Regardless, try to move your code from one level of functionality
to another in small, tested, steps. Consider first ignoring having
the master and slave talk to each other, and skip the code that
gets the slave PID to the master. Instead, test the slave and
master (and thus the parser they share) by reading files from
stdin. Then, notice that you only need the slave pid for the “k”
command. So you can check a fair bit of the basics without that
command or reading the slave PID. You can also send the slave
the contents of a file (e.g., “testfile”) and then have it wait for you
using:
cat testfile /dev/stdin | slave
followed by figuring out the slave pid (try “ps -u”) in a different
terminal session, and then sending it signals with the system
version of kill. Finally, remember that you will have access to
ex_master and ex_slave, which might provide additional
opportunities for developing small pieces at a time.

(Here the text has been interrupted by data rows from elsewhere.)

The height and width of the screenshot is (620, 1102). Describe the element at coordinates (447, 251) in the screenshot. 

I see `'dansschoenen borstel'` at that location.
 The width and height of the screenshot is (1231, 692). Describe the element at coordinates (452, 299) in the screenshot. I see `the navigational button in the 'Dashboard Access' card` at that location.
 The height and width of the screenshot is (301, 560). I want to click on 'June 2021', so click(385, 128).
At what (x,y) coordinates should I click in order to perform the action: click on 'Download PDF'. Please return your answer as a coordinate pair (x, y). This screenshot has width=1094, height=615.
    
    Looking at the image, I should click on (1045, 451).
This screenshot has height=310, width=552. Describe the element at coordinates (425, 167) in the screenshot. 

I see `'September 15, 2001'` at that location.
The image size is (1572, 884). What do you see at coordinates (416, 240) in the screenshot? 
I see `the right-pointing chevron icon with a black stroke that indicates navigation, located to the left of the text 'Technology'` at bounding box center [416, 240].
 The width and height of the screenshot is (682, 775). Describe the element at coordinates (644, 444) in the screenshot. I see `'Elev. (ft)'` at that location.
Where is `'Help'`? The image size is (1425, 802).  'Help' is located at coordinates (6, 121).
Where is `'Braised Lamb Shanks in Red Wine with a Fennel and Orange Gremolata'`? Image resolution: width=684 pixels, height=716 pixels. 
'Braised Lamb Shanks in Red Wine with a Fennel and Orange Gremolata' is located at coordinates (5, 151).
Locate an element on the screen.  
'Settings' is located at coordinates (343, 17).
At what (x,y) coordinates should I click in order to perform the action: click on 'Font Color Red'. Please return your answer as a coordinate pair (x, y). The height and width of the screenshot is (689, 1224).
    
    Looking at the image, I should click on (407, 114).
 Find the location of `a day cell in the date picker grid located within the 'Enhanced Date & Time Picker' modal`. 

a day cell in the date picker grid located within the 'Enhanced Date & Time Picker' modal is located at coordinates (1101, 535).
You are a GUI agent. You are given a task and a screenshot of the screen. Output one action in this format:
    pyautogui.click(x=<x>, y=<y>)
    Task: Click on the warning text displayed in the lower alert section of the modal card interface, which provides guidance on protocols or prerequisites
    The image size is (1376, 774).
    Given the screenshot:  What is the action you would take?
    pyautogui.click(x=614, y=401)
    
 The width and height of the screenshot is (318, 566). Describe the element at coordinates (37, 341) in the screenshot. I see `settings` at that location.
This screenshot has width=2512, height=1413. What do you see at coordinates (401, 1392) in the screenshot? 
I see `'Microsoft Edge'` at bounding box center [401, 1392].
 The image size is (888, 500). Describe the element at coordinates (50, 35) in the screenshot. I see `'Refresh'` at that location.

Your code generally should be relatively generic with respect to
the signal number, but when you do need to refer to one, use the
symbols defined in signal oriented header files, e.g., SIGTERM.
Warning: Not reading this will cost you time!
We did not cover this in class, but when certain signals are
handled, IO is suspended, and the default is not to restart it. To
change this, you want to set a certain bit in the “sa_flags” field of
the sigaction structure when you set up your handler. To do this:
my_action.sa_flags = 0; // Or, perhaps it is already 0
my_action.sa_flags |= SA_RESTART; // Written in a way that
does not interfere with other flags.
Also, do not forget to set sa_mask with sigemptyset() as covered
in class.
You need a few signal handlers, but not one for each signal
number. The signal handler knows the signal that triggered it.
A sensible data structure for one of the handlers is an array of
char arrays, and you are allowed to use such a thing. Rejoice!